Collected data
>>

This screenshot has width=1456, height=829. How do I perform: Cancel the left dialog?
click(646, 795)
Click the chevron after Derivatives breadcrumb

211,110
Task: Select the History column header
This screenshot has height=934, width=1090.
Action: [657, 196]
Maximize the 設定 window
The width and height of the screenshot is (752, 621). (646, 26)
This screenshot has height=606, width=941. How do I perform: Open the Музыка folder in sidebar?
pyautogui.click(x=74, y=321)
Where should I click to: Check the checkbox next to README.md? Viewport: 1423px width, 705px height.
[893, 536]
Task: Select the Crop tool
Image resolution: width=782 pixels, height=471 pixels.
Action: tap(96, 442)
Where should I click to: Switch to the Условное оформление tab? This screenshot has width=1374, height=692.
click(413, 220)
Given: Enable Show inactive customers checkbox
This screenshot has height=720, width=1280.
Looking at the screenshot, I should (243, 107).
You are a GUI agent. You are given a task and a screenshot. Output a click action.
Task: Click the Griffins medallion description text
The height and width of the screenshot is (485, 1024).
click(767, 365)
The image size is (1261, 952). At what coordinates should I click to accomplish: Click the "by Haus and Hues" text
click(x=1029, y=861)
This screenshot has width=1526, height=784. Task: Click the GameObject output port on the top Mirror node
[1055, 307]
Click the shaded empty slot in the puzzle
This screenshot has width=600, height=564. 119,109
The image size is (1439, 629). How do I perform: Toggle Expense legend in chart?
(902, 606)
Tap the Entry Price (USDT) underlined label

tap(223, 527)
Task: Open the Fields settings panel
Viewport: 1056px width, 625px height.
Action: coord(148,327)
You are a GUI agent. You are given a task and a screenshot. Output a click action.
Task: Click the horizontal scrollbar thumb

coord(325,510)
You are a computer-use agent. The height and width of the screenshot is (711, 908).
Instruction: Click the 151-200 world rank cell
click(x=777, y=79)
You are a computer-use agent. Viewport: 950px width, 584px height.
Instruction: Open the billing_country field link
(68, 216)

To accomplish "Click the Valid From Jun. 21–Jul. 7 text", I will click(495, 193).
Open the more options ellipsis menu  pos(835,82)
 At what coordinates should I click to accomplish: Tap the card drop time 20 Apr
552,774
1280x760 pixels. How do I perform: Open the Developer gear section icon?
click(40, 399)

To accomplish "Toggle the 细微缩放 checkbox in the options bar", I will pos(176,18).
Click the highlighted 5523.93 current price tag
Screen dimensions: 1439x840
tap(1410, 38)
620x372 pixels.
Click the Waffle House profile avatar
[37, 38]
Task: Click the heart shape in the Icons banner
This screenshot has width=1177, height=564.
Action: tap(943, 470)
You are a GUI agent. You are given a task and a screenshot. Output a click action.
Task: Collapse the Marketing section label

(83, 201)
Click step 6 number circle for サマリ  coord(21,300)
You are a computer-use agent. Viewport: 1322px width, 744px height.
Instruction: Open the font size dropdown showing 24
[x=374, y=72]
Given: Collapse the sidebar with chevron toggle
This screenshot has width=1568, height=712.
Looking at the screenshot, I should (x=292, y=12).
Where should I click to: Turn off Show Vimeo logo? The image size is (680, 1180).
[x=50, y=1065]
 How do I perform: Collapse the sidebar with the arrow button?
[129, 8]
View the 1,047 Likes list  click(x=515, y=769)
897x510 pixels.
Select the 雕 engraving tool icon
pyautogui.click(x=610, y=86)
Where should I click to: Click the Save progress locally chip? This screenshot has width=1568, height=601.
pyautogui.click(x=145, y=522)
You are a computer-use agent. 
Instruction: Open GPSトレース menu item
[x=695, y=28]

<<

▸ Your goal
How many lines of these records include the word "computer"? Only the number should be written.

▸ Written solution
4